***** RECORD SET
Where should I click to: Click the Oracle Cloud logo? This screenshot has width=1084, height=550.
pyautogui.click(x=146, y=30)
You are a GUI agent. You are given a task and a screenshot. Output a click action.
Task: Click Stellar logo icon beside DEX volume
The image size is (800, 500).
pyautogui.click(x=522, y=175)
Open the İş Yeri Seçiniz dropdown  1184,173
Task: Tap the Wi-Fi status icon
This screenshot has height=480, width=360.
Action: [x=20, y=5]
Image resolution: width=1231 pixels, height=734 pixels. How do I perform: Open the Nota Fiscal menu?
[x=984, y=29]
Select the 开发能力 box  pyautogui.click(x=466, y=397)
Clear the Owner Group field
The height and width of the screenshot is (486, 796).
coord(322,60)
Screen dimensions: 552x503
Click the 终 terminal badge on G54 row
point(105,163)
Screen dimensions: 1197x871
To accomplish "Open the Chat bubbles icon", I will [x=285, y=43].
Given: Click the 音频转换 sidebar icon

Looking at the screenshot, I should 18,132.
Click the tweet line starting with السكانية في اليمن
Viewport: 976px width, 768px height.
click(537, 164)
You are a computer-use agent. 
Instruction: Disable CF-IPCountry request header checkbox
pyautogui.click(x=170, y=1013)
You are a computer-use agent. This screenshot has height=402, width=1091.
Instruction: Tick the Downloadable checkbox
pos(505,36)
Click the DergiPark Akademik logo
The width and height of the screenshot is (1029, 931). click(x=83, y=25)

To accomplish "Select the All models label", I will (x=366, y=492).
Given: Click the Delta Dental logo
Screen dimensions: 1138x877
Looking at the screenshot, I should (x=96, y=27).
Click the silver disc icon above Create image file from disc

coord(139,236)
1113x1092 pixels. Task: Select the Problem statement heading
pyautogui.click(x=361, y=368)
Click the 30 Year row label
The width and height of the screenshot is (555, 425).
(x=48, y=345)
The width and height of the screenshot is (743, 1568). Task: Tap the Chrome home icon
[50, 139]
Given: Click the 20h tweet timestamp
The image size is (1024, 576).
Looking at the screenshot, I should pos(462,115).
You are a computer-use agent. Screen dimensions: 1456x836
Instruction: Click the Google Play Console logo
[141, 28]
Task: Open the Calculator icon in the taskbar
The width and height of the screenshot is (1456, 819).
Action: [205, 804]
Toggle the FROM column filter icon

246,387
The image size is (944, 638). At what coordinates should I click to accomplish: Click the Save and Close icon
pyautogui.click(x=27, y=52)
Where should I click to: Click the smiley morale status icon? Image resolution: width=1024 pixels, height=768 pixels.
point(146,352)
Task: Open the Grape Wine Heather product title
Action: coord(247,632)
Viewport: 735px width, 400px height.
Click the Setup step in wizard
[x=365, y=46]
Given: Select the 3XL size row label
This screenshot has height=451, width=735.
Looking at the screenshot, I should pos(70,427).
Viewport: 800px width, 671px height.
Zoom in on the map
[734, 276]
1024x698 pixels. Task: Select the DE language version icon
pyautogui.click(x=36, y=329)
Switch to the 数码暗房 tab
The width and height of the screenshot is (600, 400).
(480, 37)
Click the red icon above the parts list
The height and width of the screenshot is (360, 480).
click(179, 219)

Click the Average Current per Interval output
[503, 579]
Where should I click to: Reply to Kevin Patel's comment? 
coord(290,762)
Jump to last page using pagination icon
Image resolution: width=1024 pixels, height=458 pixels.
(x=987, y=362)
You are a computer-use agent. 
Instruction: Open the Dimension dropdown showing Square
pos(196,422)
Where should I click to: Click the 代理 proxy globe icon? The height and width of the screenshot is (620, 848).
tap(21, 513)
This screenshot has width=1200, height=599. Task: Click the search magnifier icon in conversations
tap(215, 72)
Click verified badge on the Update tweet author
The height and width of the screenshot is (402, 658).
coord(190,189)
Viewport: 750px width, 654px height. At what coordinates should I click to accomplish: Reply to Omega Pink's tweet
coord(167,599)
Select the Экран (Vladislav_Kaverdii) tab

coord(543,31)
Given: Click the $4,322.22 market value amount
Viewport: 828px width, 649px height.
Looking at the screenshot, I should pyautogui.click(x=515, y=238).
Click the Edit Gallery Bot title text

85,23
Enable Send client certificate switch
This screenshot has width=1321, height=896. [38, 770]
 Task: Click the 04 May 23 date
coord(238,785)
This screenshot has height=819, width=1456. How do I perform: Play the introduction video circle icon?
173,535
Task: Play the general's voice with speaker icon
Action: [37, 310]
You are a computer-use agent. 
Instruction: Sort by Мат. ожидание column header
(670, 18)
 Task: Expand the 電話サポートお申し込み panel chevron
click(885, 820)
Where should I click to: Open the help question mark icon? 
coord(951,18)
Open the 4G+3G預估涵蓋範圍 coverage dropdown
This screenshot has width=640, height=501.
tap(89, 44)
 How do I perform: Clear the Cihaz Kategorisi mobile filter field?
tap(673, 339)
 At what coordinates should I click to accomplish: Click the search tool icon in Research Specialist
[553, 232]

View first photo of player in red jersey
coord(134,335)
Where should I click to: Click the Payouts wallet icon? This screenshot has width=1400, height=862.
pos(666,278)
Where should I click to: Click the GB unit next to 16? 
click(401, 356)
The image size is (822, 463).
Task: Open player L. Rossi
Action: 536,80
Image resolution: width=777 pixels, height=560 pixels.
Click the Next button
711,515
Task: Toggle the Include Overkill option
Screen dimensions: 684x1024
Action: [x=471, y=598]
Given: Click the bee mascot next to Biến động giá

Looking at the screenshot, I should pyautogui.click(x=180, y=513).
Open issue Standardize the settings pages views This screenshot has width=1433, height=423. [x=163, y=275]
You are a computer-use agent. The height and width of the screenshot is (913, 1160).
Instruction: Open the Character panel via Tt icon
**********
PROBLEM STATEMENT -
Copy down the material above exactly as it is.

REPLY TO THE TASK -
Where should I click to: Click the Oracle Cloud logo? This screenshot has width=1084, height=550.
pyautogui.click(x=146, y=30)
You are a GUI agent. You are given a task and a screenshot. Output a click action.
Task: Click Stellar logo icon beside DEX volume
The image size is (800, 500).
pyautogui.click(x=522, y=175)
Open the İş Yeri Seçiniz dropdown  1184,173
Task: Tap the Wi-Fi status icon
This screenshot has height=480, width=360.
Action: [x=20, y=5]
Image resolution: width=1231 pixels, height=734 pixels. How do I perform: Open the Nota Fiscal menu?
[x=984, y=29]
Select the 开发能力 box  pyautogui.click(x=466, y=397)
Clear the Owner Group field
The height and width of the screenshot is (486, 796).
coord(322,60)
Screen dimensions: 552x503
Click the 终 terminal badge on G54 row
point(105,163)
Screen dimensions: 1197x871
To accomplish "Open the Chat bubbles icon", I will [x=285, y=43].
Given: Click the 音频转换 sidebar icon

Looking at the screenshot, I should 18,132.
Click the tweet line starting with السكانية في اليمن
Viewport: 976px width, 768px height.
click(537, 164)
You are a computer-use agent. 
Instruction: Disable CF-IPCountry request header checkbox
pyautogui.click(x=170, y=1013)
You are a computer-use agent. This screenshot has height=402, width=1091.
Instruction: Tick the Downloadable checkbox
pos(505,36)
Click the DergiPark Akademik logo
The width and height of the screenshot is (1029, 931). click(x=83, y=25)

To accomplish "Select the All models label", I will (x=366, y=492).
Given: Click the Delta Dental logo
Screen dimensions: 1138x877
Looking at the screenshot, I should (x=96, y=27).
Click the silver disc icon above Create image file from disc

coord(139,236)
1113x1092 pixels. Task: Select the Problem statement heading
pyautogui.click(x=361, y=368)
Click the 30 Year row label
The width and height of the screenshot is (555, 425).
(x=48, y=345)
The width and height of the screenshot is (743, 1568). Task: Tap the Chrome home icon
[50, 139]
Given: Click the 20h tweet timestamp
The image size is (1024, 576).
Looking at the screenshot, I should pos(462,115).
You are a computer-use agent. Screen dimensions: 1456x836
Instruction: Click the Google Play Console logo
[141, 28]
Task: Open the Calculator icon in the taskbar
The width and height of the screenshot is (1456, 819).
Action: [205, 804]
Toggle the FROM column filter icon

246,387
The image size is (944, 638). At what coordinates should I click to accomplish: Click the Save and Close icon
pyautogui.click(x=27, y=52)
Where should I click to: Click the smiley morale status icon? Image resolution: width=1024 pixels, height=768 pixels.
point(146,352)
Task: Open the Grape Wine Heather product title
Action: coord(247,632)
Viewport: 735px width, 400px height.
Click the Setup step in wizard
[x=365, y=46]
Given: Select the 3XL size row label
This screenshot has height=451, width=735.
Looking at the screenshot, I should pos(70,427).
Viewport: 800px width, 671px height.
Zoom in on the map
[734, 276]
1024x698 pixels. Task: Select the DE language version icon
pyautogui.click(x=36, y=329)
Switch to the 数码暗房 tab
The width and height of the screenshot is (600, 400).
(480, 37)
Click the red icon above the parts list
The height and width of the screenshot is (360, 480).
click(179, 219)

Click the Average Current per Interval output
[503, 579]
Where should I click to: Reply to Kevin Patel's comment? 
coord(290,762)
Jump to last page using pagination icon
Image resolution: width=1024 pixels, height=458 pixels.
(x=987, y=362)
You are a computer-use agent. 
Instruction: Open the Dimension dropdown showing Square
pos(196,422)
Where should I click to: Click the 代理 proxy globe icon? The height and width of the screenshot is (620, 848).
tap(21, 513)
This screenshot has width=1200, height=599. Task: Click the search magnifier icon in conversations
tap(215, 72)
Click verified badge on the Update tweet author
The height and width of the screenshot is (402, 658).
coord(190,189)
Viewport: 750px width, 654px height. At what coordinates should I click to accomplish: Reply to Omega Pink's tweet
coord(167,599)
Select the Экран (Vladislav_Kaverdii) tab

coord(543,31)
Given: Click the $4,322.22 market value amount
Viewport: 828px width, 649px height.
Looking at the screenshot, I should pyautogui.click(x=515, y=238).
Click the Edit Gallery Bot title text

85,23
Enable Send client certificate switch
This screenshot has width=1321, height=896. [38, 770]
 Task: Click the 04 May 23 date
coord(238,785)
This screenshot has height=819, width=1456. How do I perform: Play the introduction video circle icon?
173,535
Task: Play the general's voice with speaker icon
Action: [37, 310]
You are a computer-use agent. 
Instruction: Sort by Мат. ожидание column header
(670, 18)
 Task: Expand the 電話サポートお申し込み panel chevron
click(885, 820)
Where should I click to: Open the help question mark icon? 
coord(951,18)
Open the 4G+3G預估涵蓋範圍 coverage dropdown
This screenshot has width=640, height=501.
tap(89, 44)
 How do I perform: Clear the Cihaz Kategorisi mobile filter field?
tap(673, 339)
 At what coordinates should I click to accomplish: Click the search tool icon in Research Specialist
[553, 232]

View first photo of player in red jersey
coord(134,335)
Where should I click to: Click the Payouts wallet icon? This screenshot has width=1400, height=862.
pos(666,278)
Where should I click to: Click the GB unit next to 16? 
click(401, 356)
The image size is (822, 463).
Task: Open player L. Rossi
Action: 536,80
Image resolution: width=777 pixels, height=560 pixels.
Click the Next button
711,515
Task: Toggle the Include Overkill option
Screen dimensions: 684x1024
Action: [x=471, y=598]
Given: Click the bee mascot next to Biến động giá

Looking at the screenshot, I should pyautogui.click(x=180, y=513).
Open issue Standardize the settings pages views This screenshot has width=1433, height=423. [x=163, y=275]
You are a computer-use agent. The height and width of the screenshot is (913, 1160).
Instruction: Open the Character panel via Tt icon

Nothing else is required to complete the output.